### Task details
Would you transcribe word for word every line from the one containing "Task: Buy Mischief for 21,99 €" to the end of the data, both ends included, and leave out the rest?
=== Material for this exercise ===
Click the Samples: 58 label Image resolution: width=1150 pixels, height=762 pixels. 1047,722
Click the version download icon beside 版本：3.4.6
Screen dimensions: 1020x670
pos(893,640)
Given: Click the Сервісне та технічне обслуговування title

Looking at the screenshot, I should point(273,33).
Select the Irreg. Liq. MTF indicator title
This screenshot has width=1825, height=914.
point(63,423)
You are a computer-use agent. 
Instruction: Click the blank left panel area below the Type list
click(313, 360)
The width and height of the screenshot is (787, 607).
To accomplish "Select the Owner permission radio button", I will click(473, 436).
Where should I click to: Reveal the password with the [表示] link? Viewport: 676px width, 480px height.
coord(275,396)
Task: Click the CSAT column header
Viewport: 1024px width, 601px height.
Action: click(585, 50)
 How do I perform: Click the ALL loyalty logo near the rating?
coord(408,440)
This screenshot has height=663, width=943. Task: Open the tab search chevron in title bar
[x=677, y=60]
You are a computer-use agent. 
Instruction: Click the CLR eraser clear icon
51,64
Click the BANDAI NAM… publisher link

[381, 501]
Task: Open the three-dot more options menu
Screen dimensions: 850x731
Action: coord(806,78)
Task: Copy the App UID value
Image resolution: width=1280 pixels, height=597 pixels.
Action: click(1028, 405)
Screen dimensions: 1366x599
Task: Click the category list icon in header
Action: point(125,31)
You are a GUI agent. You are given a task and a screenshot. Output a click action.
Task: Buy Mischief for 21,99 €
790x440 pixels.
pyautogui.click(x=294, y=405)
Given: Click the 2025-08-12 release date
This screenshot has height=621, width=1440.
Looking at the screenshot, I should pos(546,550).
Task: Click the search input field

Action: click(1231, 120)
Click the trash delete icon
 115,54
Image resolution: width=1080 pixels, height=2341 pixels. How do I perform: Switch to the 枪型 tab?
===
### Answer section
Task: Buy Mischief for 21,99 €
790x440 pixels.
pyautogui.click(x=294, y=405)
Given: Click the 2025-08-12 release date
This screenshot has height=621, width=1440.
Looking at the screenshot, I should pos(546,550).
Task: Click the search input field

Action: click(1231, 120)
Click the trash delete icon
 115,54
Image resolution: width=1080 pixels, height=2341 pixels. How do I perform: Switch to the 枪型 tab?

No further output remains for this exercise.